PDC’s stock ended the day up 17.4% at $29.65 per share; SRC’s stock was up 12% at $4.65 per share.

The positive market reaction allowed in­vestors to breathe a sigh of relief. Reflecting a reversal from earlier negative reaction to a series of mergers structured with signifi­cant takeover premiums, a research report by Johnson Rice & Co. was soon issued with the title, “How did the PDCE/SRCI (combina­tion) break the run of (1 + 1 < 2) mergers?”

“The market wants to see consolidation among similarly sized companies, with no premiums, where the fruits of those combi­nations accrue to shareholders, and where you can be comfortable that you’re not giving away a premium for future synergies,” ob­served Dell, following the PDC-SRC merger. In addition, without a premium being paid, short sellers have little role to play, he noted.

Short sellers minimized

“When you look at the investor base that’s left in the energy group, there are not a lot of true, long-only investors left,” he com­mented. “So, if you pay a premium, the hedge fund community is going to sell short your stock pretty aggressively. But if you have a merger of equals, there’s no negative story out there to short. There are only cost synergies and benefits.”

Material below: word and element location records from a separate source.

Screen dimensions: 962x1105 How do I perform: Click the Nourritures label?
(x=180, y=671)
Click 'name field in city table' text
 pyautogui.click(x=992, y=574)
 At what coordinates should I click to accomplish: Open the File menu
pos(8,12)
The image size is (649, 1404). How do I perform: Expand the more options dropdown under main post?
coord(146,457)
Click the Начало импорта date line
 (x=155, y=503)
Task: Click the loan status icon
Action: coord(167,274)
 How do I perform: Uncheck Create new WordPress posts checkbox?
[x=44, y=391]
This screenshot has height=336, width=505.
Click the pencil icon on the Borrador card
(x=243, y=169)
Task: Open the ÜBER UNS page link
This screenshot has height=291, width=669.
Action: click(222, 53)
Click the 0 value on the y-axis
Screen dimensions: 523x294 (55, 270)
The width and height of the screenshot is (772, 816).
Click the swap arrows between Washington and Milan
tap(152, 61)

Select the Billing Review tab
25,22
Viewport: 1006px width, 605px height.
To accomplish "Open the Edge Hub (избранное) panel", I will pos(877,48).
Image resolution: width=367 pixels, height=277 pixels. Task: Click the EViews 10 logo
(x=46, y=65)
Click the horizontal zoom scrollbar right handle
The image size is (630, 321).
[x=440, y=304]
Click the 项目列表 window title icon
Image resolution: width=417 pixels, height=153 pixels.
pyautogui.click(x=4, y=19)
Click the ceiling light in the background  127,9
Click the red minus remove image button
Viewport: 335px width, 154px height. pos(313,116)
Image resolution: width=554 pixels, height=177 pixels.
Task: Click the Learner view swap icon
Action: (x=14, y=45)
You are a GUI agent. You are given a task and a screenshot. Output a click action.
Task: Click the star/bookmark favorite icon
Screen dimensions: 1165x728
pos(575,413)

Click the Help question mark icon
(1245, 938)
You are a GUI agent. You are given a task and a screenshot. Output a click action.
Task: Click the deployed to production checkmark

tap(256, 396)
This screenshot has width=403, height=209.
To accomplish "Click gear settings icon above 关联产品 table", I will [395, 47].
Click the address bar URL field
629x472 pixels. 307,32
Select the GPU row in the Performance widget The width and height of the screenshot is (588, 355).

Kimmeridge had earlier pressed PDC En­ergy to consider a consolidation strategy, and Dell was quick to commend the company for executing “essentially what we had recom­mended.

“Fundamentally, these companies are doing the right thing and should be applauded, es­pecially SRC’s CEO, Lynn Peterson,” he said. “SRC is the one really making the brave bet, being the smaller of the two, and agreeing not to take a premium, realizing that’s better for its shareholders. In the end, the SRC inves­tors got a big uplift in their equity through the transaction. That’s the key element.”

Single basin champions

Further industry consolidation is likely to continue across multiple basins, according to Dell.

“The Niobrara in the D-J [Denver-Jules­burg] Basin is arguably a single field. The question is, ‘Why do you want 10 operators in a single field?’ Whether you see operators consolidating to create a dominant player, or 10 E&Ps forming a joint operating agreement [JOA], it comes down to taking costs out of the development of a single field.”

In terms of what constitutes a target level of scale, Dell pointed to 200,000 barrels of oil equivalent per day (boe/d), a threshold he estimated half the industry did not now reach. The PDC-SRC combination, on a pro forma basis, had output of nearly 200,000 boe/d in the second quarter. Of this, roughly 166,000 boe/d was produced in the D-J, making it the second-largest producer in the basin.

However, over time, Dell could see little reason not to consider further possible ave­nues to add scale.

“If I were PDC-SRC, I would look at con­solidating with the D-J position held by No­ble Energy [Inc.], or creating a joint venture with Occidental Petroleum Corp.’s assets [previously owned by Anadarko Petroleum Corp.],” he commented. “It doesn’t necessar­ily have to be a merger. It can be a JOA, or a joint venture, or a single field unit operating agreement.”

Why stocks ‘get hammered’

As indicated earlier, a recent Johnson Rice report focused on a conundrum regarding con­solidation in the energy sector. It explored two questions.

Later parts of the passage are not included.